╭──

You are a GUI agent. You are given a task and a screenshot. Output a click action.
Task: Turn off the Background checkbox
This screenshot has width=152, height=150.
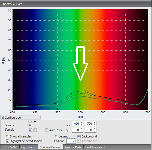(79, 136)
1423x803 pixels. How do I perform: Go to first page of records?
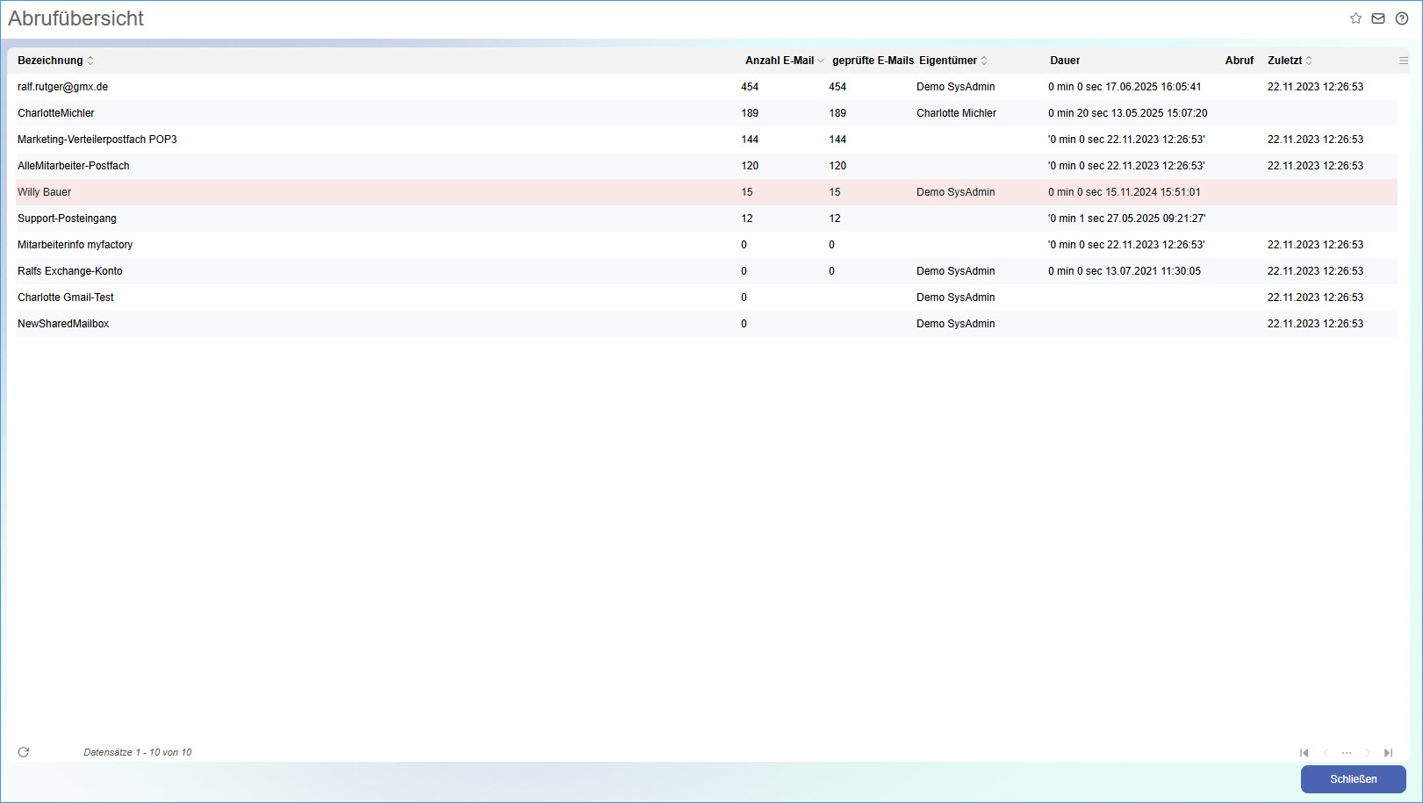tap(1304, 753)
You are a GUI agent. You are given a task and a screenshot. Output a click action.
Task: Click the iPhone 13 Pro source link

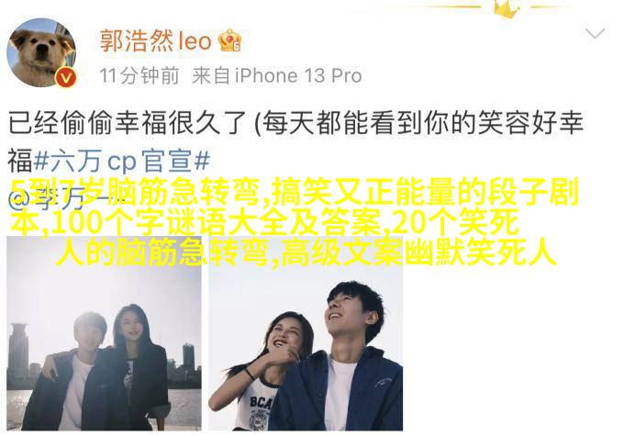(x=298, y=75)
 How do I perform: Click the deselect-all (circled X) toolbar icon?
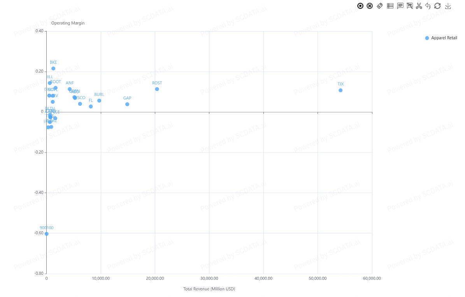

╰──

ASSIGNMENT:
Omit the pictures, then print the rest of the listing above exactly.

WRITTEN SOLUTION:
You are a GUI agent. You are given a task and a screenshot. Output a click action.
Task: Turn off the Background checkbox
This screenshot has width=152, height=150.
(79, 136)
1423x803 pixels. How do I perform: Go to first page of records?
tap(1304, 753)
You are a GUI agent. You are given a task and a screenshot. Output a click action.
Task: Click the iPhone 13 Pro source link

(x=298, y=75)
 How do I perform: Click the deselect-all (circled X) toolbar icon?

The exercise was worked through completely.